[TEXT EXCERPT]
..............................

Post-Jobs Intel's a Better Bet Than Apple
Apple's Wednesday earnings report for its fourth quarter was Apple's first earnings miss in 26 quarters. The good news was that its profit of $6.62 billion was still 54% higher than the year before. Nevertheless, Apple's EPS of $7.05 was 26 cents a share below analysts' expectations, according to Bloomberg.
The cause of the earnings disappointment was a shortfall in iPhone sales. Apple sold 17.07 million iPhones -- it accounts for 39% of Apple's revenues -- about 17% less than the 20 million projected by analysts surveyed by Bloomberg. The explanation for this is that consumers were waiting for the iPhone 4S that was released after the September 24th close of the quarter.
But Apple softened the blow by announcing that its first quarter (ends in December) EPS will be an expectations-beating $9.30 on sales of about $37 billion.
Meanwhile, analysts treated Intel management with respect when it reported earnings that beat expectations by 7%. Specifically, Intel reported EPS of 65 cents that was four cents ahead of expectations; its net income of $3.5 billion was 17% above the year before; and its revenue of $14.3 billion was up 29% from the year before.
Not only did Intel beat, but its forecast for the current quarter of $14.7 billion is nearly $500 million higher than analysts expected.

..............................

[REQUIRED ACTIONS]
**A)** Answer these questions about the earnings article:
(i) How many iPhones did Apple sell in the quarter?
(ii) What EPS did Intel report?
(iii) What EPS did Apple say it expects for its first quarter?
**B)** Which percentage figures appear in the earnings article, and what does each one describe?

[GIVEN RECORDS]
..............................

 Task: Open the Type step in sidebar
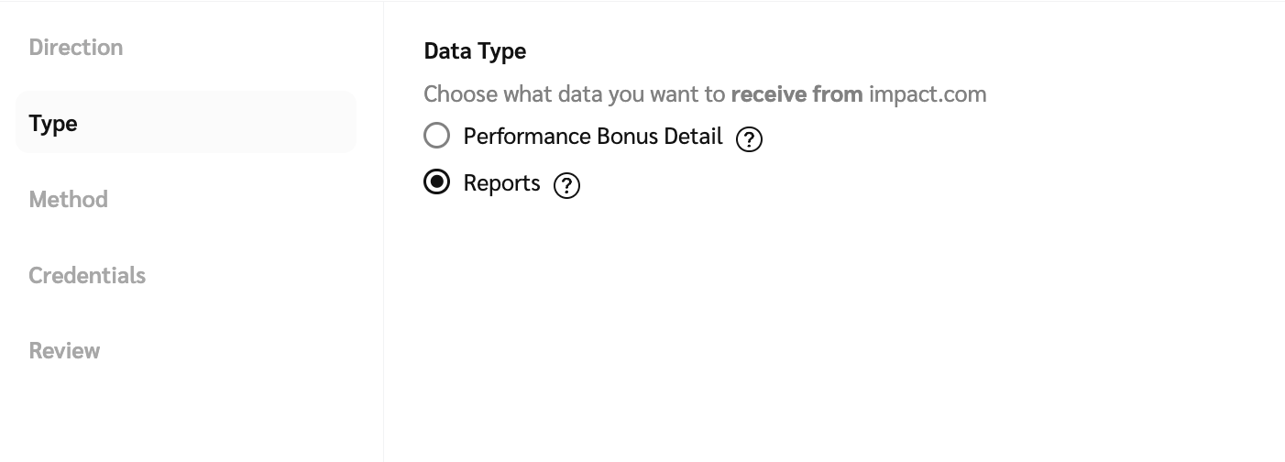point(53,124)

..............................

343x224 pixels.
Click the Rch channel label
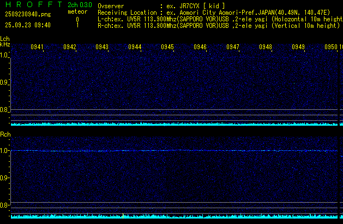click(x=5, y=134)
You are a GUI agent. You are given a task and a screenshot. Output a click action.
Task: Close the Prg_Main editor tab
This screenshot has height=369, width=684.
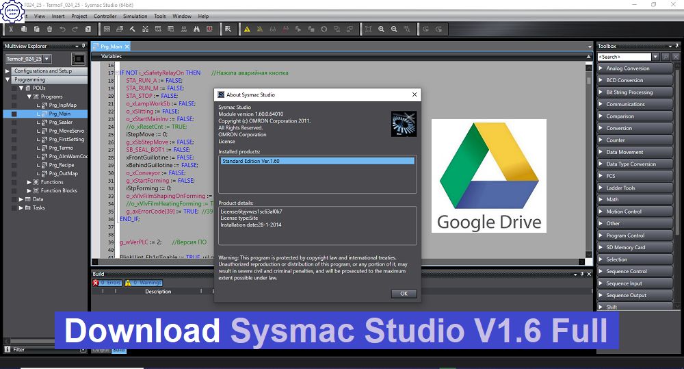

..............................

[OUTPUTS]
**A)**
(i) 17.07 million
(ii) 65 cents
(iii) $9.30

**B)**
- 54%: how much higher Apple's $6.62 billion profit was than the year before
- 39%: the share of Apple's revenues that the iPhone accounts for
- 17%: how far Apple's iPhone sales fell short of the 20 million analysts projected
- 7%: how much Intel's earnings beat expectations
- 17%: how much higher Intel's $3.5 billion net income was than the year before
- 29%: how much Intel's $14.3 billion revenue rose from the year before